Many AI companies are without a doubt overvalued, lacking strong fundamentals for such valuation, and those company-sized bubbles may indeed burst. However, there is no industry-sized bubble, and it’s a mistake to conflate the failure of individual companies with the long-term trajectory of AI adoption itself.
No bubble changes the reality that AI is still in the early stages of implementation across all industries globally, and that it will have a profound effect on the social contract in the coming years. This is real, transformative technology that will create far more winners than failed companies.
The models are getting more efficient by the day, but this does not mean that it will soon outpace demand. The world is likely using only a minuscule fraction of the AI that will eventually be deployed. A McKinsey report released last November found that nearly two thirds of organisations are still in their AI pilot and experimentation stages, and have not yet begun proper scaling across their enterprises.
As AI progressively penetrates every industry, the need for infrastructure will appear increasingly sensible and structural as opposed to speculative.
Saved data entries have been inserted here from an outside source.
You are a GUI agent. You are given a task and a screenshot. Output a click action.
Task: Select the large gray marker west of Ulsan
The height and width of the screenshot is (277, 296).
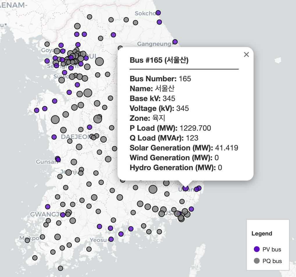(153, 189)
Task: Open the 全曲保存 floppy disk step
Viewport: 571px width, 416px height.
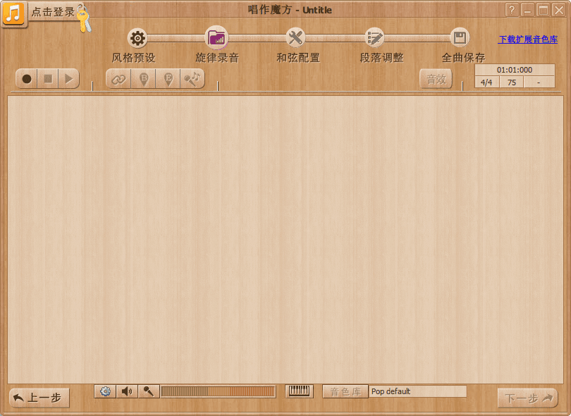Action: 460,38
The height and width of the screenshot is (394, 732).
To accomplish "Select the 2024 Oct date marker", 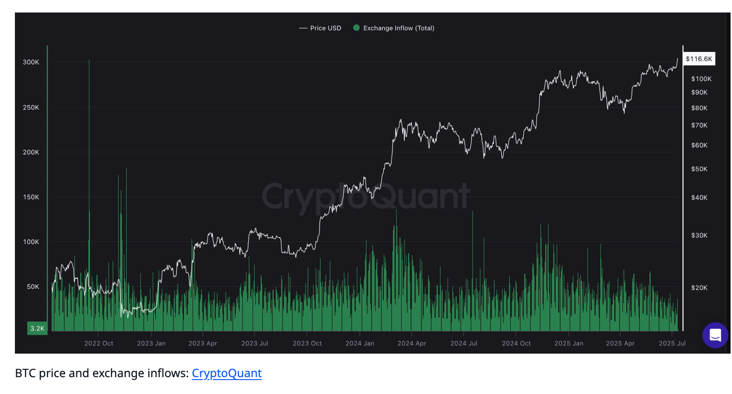I will click(x=516, y=343).
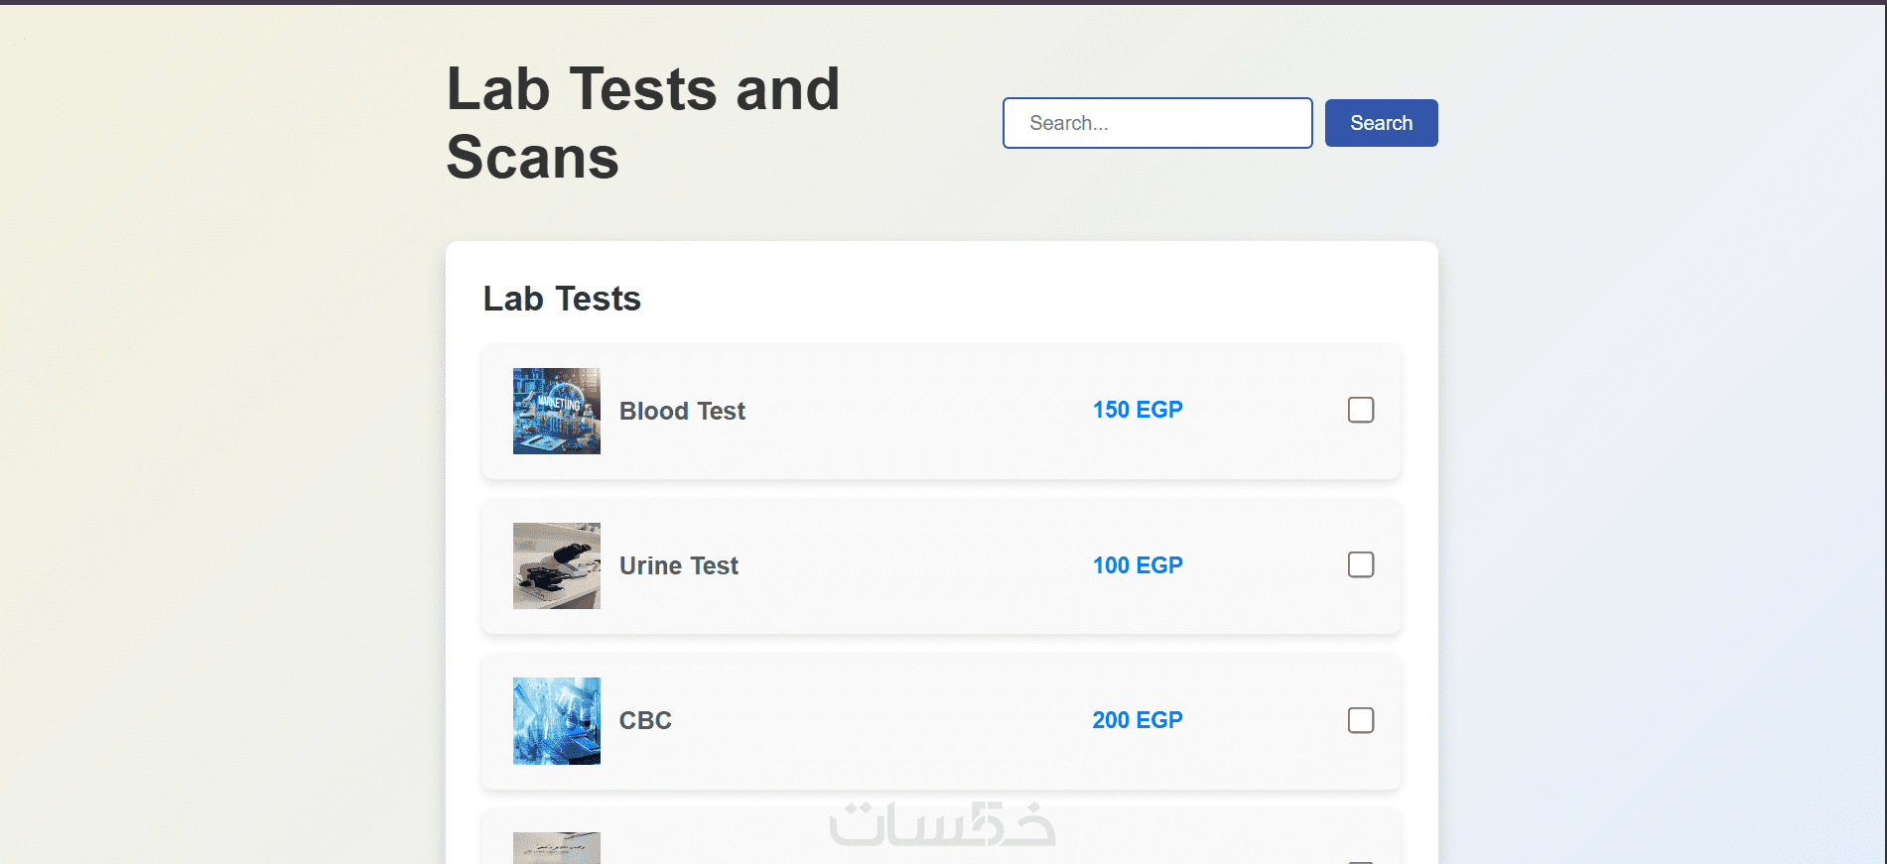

Efficiency gains don’t change the fact that AI adoption remains at a very early stage, with untold demand yet to be realised.
The validity of any argument about an AI bubble rests on the idea that the industry is at, or near, peak investment. At best, we’ve only just finished the warm-up. There are indeed exorbitant amounts of capital flowing into foundation models, but that’s to be expected when building the base infrastructure layer of a technology as transformative as this.
It’s also necessary. We’re building the infrastructure required for future growth, not responding to already realised demand. Data centres, power grids, transmission networks, and compute clusters are years-long projects from planning to construction. Entire economies would struggle with capacity shortages if we waited until demand fully materialised. Consider it the opening phase of a much longer infrastructure buildout.
The cash flow is justified when viewed as front-loading the infrastructure of the biggest industrial shift of the century. Although AI is mostly limited to software, its next phase will be real-world, physical integration, particularly through robotics. Once that occurs, an even bigger (and more obviously justified) explosion in capital volume is likely to occur. Autonomous, AI-driven robotics will become central to manufacturing, logistics, and daily life, and require a capital expenditure that makes today’s spending look tiny.
Supply constraints are good evidence that infrastructure demand remains strong, but it’s also more complex than that. Global project delays often come down to the limited availability of critical data centre infrastructure components such as transformers and UPS batteries. Lead times for both typically exceed a year. GPU supply is under hard pricing pressure due to high demand. Such realities are wholly inconsistent with the concept of a market suffering from excess capacity.
The likelihood of overbuilding is low. Genuine long-term demand exists behind current infrastructure development. Decade-long contracts are now commonplace in this market. Speculative projects haven’t disappeared, but overall financing conditions remain relatively disciplined. To that end, banks and infrastructure investors remain relatively conservative when it comes to financing, insofar as they still want to see meaningful long-term customer commitments before backing new AI data centre developments.
Infrastructure is always built ahead of demand – only with AI has this fact inspired such panic. The gap between current end-user consumption and projected future demand is fairly standard in the tech world.
Rather than view AI infrastructure as a bubble, we should view it as akin to city planning. Roads and water pipelines are built before they’re demanded en masse, and demand follows their construction. Construction and deployment take time. AI infrastructure, like any other kind of infrastructure, must be planned years in advance.
The bubble is not about to burst, because the bubble doesn’t exist. This is only the beginning of development, implementation, and investment. However it looks in a decade, it is not cause for frantic concern today.